EXERCISE: The data must be transcribed exactly, with no line missing.

RECORD EXTRACTS:
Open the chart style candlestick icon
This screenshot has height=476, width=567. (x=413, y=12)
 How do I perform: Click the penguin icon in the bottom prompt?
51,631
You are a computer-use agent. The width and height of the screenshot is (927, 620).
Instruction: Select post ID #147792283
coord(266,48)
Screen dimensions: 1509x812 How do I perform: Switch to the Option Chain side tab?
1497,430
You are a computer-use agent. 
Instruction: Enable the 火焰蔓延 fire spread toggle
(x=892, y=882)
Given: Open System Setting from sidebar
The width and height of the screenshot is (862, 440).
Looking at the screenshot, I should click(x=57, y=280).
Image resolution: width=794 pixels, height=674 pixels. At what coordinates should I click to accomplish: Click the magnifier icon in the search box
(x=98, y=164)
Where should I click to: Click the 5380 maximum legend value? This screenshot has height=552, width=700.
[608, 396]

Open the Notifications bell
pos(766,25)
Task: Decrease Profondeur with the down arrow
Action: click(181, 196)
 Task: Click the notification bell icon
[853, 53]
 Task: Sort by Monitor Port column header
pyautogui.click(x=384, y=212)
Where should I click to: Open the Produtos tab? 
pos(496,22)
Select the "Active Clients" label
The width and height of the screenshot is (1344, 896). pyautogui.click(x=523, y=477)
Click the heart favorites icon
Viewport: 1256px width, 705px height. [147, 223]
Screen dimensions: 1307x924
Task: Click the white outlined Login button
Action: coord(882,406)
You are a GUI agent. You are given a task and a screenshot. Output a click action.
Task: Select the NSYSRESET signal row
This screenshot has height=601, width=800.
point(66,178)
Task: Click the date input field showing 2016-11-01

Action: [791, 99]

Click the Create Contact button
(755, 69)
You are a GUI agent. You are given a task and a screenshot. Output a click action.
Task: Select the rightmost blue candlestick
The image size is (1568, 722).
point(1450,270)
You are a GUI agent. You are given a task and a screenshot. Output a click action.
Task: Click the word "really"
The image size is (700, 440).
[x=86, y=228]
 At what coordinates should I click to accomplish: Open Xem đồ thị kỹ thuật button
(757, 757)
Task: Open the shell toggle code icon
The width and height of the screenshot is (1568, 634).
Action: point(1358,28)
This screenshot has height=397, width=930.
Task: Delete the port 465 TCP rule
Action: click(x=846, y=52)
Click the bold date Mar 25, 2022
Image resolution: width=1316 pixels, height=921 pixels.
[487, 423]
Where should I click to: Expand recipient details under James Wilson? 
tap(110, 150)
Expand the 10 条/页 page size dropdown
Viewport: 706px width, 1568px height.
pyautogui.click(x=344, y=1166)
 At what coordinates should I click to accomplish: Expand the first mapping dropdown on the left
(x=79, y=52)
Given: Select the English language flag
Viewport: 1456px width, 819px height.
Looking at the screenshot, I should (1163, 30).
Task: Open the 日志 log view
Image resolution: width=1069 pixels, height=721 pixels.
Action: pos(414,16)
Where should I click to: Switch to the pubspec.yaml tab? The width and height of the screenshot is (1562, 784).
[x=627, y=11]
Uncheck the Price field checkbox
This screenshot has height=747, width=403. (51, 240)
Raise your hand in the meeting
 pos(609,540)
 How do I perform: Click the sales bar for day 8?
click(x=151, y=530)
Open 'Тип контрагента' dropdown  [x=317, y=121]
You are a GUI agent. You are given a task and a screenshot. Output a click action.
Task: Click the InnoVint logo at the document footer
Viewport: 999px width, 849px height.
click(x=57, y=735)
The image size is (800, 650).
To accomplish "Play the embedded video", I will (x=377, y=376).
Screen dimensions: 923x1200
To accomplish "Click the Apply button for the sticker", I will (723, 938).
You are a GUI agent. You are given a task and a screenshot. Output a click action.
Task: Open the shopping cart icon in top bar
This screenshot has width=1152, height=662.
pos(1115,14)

SOLUTION TO THIS TASK:
Open the chart style candlestick icon
This screenshot has height=476, width=567. (x=413, y=12)
 How do I perform: Click the penguin icon in the bottom prompt?
51,631
You are a computer-use agent. The width and height of the screenshot is (927, 620).
Instruction: Select post ID #147792283
coord(266,48)
Screen dimensions: 1509x812 How do I perform: Switch to the Option Chain side tab?
1497,430
You are a computer-use agent. 
Instruction: Enable the 火焰蔓延 fire spread toggle
(x=892, y=882)
Given: Open System Setting from sidebar
The width and height of the screenshot is (862, 440).
Looking at the screenshot, I should click(x=57, y=280).
Image resolution: width=794 pixels, height=674 pixels. At what coordinates should I click to accomplish: Click the magnifier icon in the search box
(x=98, y=164)
Where should I click to: Click the 5380 maximum legend value? This screenshot has height=552, width=700.
[608, 396]

Open the Notifications bell
pos(766,25)
Task: Decrease Profondeur with the down arrow
Action: click(181, 196)
 Task: Click the notification bell icon
[853, 53]
 Task: Sort by Monitor Port column header
pyautogui.click(x=384, y=212)
Where should I click to: Open the Produtos tab? 
pos(496,22)
Select the "Active Clients" label
The width and height of the screenshot is (1344, 896). pyautogui.click(x=523, y=477)
Click the heart favorites icon
Viewport: 1256px width, 705px height. [147, 223]
Screen dimensions: 1307x924
Task: Click the white outlined Login button
Action: coord(882,406)
You are a GUI agent. You are given a task and a screenshot. Output a click action.
Task: Select the NSYSRESET signal row
This screenshot has height=601, width=800.
point(66,178)
Task: Click the date input field showing 2016-11-01

Action: [791, 99]

Click the Create Contact button
(755, 69)
You are a GUI agent. You are given a task and a screenshot. Output a click action.
Task: Select the rightmost blue candlestick
The image size is (1568, 722).
point(1450,270)
You are a GUI agent. You are given a task and a screenshot. Output a click action.
Task: Click the word "really"
The image size is (700, 440).
[x=86, y=228]
 At what coordinates should I click to accomplish: Open Xem đồ thị kỹ thuật button
(757, 757)
Task: Open the shell toggle code icon
The width and height of the screenshot is (1568, 634).
Action: point(1358,28)
This screenshot has height=397, width=930.
Task: Delete the port 465 TCP rule
Action: click(x=846, y=52)
Click the bold date Mar 25, 2022
Image resolution: width=1316 pixels, height=921 pixels.
[487, 423]
Where should I click to: Expand recipient details under James Wilson? 
tap(110, 150)
Expand the 10 条/页 page size dropdown
Viewport: 706px width, 1568px height.
pyautogui.click(x=344, y=1166)
 At what coordinates should I click to accomplish: Expand the first mapping dropdown on the left
(x=79, y=52)
Given: Select the English language flag
Viewport: 1456px width, 819px height.
Looking at the screenshot, I should (1163, 30).
Task: Open the 日志 log view
Image resolution: width=1069 pixels, height=721 pixels.
Action: pos(414,16)
Where should I click to: Switch to the pubspec.yaml tab? The width and height of the screenshot is (1562, 784).
[x=627, y=11]
Uncheck the Price field checkbox
This screenshot has height=747, width=403. (51, 240)
Raise your hand in the meeting
 pos(609,540)
 How do I perform: Click the sales bar for day 8?
click(x=151, y=530)
Open 'Тип контрагента' dropdown  [x=317, y=121]
You are a GUI agent. You are given a task and a screenshot. Output a click action.
Task: Click the InnoVint logo at the document footer
Viewport: 999px width, 849px height.
click(x=57, y=735)
The image size is (800, 650).
To accomplish "Play the embedded video", I will (x=377, y=376).
Screen dimensions: 923x1200
To accomplish "Click the Apply button for the sticker", I will (723, 938).
You are a GUI agent. You are given a task and a screenshot. Output a click action.
Task: Open the shopping cart icon in top bar
This screenshot has width=1152, height=662.
pos(1115,14)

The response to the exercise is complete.